AVAILABLE RECORDS ::
::::::

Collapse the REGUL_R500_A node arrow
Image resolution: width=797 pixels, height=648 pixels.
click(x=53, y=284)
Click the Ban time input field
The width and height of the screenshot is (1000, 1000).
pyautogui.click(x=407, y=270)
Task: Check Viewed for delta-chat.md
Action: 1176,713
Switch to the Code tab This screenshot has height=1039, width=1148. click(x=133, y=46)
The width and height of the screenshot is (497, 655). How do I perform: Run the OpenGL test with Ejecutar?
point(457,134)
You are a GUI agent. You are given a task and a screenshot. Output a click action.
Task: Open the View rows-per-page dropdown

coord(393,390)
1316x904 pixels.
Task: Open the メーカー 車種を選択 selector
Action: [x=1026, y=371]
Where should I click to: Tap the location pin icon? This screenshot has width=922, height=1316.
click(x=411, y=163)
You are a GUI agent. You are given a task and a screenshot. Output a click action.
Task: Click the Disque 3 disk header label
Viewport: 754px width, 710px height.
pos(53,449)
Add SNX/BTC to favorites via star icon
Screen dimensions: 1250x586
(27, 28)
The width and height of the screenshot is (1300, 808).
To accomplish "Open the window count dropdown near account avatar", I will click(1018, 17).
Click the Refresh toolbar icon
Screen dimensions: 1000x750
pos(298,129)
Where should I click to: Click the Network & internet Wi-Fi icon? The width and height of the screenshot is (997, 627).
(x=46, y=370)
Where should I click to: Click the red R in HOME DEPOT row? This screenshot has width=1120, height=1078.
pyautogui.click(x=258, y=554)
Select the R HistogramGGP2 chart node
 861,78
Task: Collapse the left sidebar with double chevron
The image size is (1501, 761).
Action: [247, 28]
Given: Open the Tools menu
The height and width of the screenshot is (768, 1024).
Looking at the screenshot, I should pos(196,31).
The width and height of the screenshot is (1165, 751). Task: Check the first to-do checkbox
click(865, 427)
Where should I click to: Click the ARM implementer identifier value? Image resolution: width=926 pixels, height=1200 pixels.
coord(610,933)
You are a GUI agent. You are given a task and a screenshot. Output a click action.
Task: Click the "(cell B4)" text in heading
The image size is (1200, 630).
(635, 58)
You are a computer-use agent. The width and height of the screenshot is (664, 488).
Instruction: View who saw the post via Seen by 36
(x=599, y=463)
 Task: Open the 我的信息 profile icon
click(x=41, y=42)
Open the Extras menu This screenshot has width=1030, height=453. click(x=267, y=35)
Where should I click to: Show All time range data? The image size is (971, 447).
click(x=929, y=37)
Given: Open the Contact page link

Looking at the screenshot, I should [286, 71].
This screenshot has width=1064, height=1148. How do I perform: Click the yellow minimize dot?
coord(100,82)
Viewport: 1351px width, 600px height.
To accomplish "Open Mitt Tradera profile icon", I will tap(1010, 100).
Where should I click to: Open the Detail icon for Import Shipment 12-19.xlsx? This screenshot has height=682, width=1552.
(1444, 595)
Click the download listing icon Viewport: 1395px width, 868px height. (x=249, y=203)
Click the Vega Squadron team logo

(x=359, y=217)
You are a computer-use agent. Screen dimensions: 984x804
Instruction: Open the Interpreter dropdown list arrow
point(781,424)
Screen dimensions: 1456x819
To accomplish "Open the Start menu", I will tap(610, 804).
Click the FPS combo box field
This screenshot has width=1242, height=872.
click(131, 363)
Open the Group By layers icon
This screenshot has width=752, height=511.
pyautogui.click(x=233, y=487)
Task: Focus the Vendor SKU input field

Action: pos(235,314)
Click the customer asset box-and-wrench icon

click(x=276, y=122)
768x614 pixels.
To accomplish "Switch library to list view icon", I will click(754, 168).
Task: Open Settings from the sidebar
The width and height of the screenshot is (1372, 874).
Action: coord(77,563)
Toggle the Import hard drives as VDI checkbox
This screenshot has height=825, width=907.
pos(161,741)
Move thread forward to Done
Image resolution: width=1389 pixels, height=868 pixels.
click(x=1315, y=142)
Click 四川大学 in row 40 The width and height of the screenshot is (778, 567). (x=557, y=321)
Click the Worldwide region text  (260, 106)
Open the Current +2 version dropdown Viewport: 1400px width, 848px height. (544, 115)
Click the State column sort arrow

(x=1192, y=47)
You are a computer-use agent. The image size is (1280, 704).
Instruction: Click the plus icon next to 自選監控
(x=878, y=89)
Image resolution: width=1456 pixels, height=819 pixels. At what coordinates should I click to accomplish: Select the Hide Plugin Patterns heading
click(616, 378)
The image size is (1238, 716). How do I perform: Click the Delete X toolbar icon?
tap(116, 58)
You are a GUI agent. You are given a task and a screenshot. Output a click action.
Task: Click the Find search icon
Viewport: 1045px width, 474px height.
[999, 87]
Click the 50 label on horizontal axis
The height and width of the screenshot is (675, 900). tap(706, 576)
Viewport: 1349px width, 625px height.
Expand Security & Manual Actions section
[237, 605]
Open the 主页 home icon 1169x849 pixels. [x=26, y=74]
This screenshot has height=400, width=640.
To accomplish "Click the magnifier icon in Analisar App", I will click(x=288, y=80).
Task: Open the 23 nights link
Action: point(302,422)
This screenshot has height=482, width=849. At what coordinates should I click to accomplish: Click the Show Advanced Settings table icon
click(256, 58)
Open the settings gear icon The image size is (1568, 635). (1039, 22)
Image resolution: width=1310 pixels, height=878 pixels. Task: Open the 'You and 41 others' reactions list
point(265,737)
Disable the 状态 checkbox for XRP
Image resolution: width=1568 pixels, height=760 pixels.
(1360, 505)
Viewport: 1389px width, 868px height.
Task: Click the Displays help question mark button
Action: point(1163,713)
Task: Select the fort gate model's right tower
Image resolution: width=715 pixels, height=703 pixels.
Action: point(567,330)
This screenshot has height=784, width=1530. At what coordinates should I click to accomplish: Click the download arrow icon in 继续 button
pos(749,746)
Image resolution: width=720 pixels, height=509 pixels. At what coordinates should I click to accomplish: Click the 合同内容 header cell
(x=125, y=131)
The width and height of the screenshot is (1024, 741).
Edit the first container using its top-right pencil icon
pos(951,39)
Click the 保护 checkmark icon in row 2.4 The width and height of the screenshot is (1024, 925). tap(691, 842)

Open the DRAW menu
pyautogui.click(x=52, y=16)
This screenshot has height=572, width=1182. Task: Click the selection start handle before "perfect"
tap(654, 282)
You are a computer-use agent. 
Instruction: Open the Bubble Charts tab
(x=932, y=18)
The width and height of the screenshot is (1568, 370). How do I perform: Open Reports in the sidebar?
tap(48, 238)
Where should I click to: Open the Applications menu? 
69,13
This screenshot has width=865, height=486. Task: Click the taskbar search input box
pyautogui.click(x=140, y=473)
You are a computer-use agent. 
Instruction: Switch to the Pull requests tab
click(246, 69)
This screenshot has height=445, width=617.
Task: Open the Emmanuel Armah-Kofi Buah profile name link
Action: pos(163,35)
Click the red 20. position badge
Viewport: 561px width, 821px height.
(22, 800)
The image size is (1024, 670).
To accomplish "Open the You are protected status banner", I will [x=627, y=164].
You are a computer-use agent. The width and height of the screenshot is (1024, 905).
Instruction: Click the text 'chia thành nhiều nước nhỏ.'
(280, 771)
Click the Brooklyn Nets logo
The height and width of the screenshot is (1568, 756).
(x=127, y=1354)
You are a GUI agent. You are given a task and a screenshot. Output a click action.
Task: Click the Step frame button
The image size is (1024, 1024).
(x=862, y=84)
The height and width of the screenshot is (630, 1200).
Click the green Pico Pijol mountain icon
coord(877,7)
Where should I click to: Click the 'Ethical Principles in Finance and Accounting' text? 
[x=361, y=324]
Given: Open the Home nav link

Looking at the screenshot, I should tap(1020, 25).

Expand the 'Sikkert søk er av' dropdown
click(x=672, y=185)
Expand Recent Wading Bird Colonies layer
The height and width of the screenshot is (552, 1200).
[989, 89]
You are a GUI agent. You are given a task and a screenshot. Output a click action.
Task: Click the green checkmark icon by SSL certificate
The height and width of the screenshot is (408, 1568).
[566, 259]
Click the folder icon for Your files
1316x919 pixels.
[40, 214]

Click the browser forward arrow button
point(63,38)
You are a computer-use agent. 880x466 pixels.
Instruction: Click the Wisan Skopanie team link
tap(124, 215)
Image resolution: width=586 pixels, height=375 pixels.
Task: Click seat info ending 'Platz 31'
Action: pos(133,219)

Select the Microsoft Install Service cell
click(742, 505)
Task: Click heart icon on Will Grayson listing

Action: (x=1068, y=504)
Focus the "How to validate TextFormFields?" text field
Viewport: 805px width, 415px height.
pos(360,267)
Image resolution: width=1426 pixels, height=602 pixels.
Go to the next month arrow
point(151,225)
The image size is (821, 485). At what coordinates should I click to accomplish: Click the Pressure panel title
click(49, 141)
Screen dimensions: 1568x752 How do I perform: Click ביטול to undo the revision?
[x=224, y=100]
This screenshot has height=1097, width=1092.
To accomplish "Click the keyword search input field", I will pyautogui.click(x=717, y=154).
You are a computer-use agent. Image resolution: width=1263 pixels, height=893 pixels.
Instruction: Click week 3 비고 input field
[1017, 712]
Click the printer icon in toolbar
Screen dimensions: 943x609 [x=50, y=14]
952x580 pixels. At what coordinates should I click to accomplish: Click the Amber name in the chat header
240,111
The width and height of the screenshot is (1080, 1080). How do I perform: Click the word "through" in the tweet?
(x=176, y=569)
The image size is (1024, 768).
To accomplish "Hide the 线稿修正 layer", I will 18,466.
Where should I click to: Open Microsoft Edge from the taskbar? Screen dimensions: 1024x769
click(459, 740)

::::::

WHAT IS BEING ASKED :: Output the items on the lines between the one containing "Open the Current" and the one containing "tap(116, 58)", inclusive, as a numbered list with blank lines omitted.

SOLUTION TO THIS EXERCISE ::
1. Open the Current +2 version dropdown Viewport: 1400px width, 848px height. (544, 115)
2. Click the State column sort arrow
3. (x=1192, y=47)
4. You are a computer-use agent. The image size is (1280, 704).
5. Instruction: Click the plus icon next to 自選監控
6. (x=878, y=89)
7. Image resolution: width=1456 pixels, height=819 pixels. At what coordinates should I click to accomplish: Select the Hide Plugin Patterns heading
8. click(616, 378)
9. The image size is (1238, 716). How do I perform: Click the Delete X toolbar icon?
10. tap(116, 58)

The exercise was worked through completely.